WHAT IS BEING ASKED:
Go through the records and report each line holding the string "time".

[Saved entries]
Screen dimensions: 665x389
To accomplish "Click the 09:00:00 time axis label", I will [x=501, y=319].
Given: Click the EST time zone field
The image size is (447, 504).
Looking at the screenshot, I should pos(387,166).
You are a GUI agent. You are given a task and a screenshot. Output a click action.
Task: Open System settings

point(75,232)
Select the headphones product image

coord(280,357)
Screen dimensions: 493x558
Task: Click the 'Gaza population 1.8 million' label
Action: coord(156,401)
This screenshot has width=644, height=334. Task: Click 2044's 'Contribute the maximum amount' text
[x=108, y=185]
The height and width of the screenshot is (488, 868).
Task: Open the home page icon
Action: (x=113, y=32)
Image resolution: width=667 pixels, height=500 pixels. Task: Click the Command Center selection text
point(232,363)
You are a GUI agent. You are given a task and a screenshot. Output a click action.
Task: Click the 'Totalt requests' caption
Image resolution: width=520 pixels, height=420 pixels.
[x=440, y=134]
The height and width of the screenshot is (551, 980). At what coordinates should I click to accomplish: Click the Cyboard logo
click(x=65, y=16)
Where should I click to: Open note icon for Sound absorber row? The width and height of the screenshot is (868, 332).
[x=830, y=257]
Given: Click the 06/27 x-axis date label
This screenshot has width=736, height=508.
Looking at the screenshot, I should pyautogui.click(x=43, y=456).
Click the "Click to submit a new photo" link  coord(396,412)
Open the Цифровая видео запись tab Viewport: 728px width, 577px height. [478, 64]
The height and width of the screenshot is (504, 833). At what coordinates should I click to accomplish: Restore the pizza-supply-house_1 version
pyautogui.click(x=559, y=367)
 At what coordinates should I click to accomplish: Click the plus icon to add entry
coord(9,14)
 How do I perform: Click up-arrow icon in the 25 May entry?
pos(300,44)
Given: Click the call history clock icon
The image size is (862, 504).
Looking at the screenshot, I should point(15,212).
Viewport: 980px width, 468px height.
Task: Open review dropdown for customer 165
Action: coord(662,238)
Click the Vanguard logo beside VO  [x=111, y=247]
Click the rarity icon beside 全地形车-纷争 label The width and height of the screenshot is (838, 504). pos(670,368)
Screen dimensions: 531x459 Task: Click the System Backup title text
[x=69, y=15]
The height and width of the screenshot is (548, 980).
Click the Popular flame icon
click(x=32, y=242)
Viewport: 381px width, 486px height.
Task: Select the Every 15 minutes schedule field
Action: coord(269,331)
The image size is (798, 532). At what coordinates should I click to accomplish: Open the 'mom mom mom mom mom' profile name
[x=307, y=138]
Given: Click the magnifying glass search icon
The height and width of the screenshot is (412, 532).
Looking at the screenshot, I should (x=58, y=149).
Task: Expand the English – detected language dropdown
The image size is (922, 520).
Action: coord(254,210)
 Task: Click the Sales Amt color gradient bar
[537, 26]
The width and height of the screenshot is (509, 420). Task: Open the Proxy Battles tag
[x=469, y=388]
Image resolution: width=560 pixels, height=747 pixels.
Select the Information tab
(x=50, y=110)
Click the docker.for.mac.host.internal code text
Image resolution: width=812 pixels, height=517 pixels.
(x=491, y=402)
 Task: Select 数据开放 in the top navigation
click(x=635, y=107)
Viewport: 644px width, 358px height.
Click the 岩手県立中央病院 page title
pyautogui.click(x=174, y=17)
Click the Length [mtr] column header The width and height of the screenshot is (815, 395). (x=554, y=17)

OUTPUT OF THE EXERCISE:
To accomplish "Click the 09:00:00 time axis label", I will [x=501, y=319].
Given: Click the EST time zone field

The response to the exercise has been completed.